Denkzwischenfälle schaffen ist ein hübsches Wort. Es vereint zeitliche Begrenztheit mit der Option auf gedankliche Grenzüberschreitung. Bernd Kauffmann, Chef der Stiftung Schloss Neuhardenberg, umschreibt damit eine der zentralen Aufgaben von Kunst und Kultur. Am Donnerstag stellte Kauffmann das neue Halbjahresprogramm der Stiftung im Literaturhaus Berlin vor.

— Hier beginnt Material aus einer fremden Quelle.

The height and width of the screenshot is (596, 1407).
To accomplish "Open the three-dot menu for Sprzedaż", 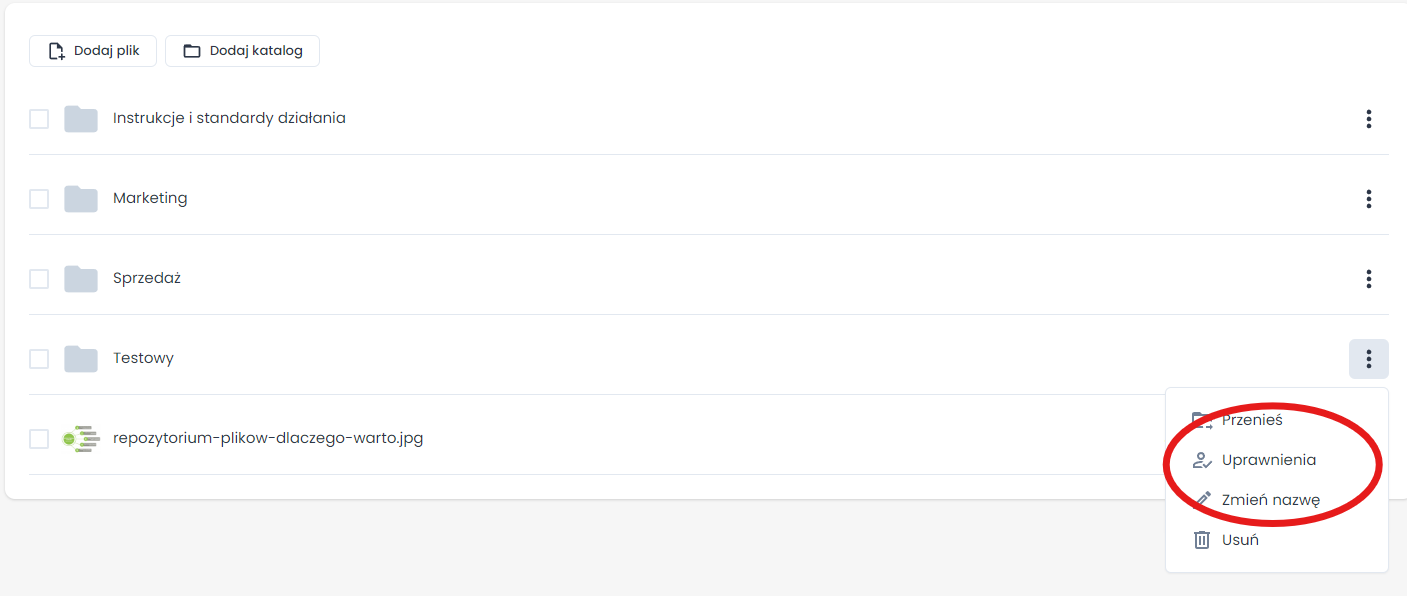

In einer bereits charakteristischen Mischung finden in dem Schloss rund 70 Kilometer östlich von Berlin über 40 Debatten, Konferenzen, Ausstellungen, Lesungen und Konzerte statt. Der besondere „Neuhardenberger Stil“ habe zuletzt zu einer Besucherauslastung von rund 90 Prozent geführt, berichtet Kauffmann.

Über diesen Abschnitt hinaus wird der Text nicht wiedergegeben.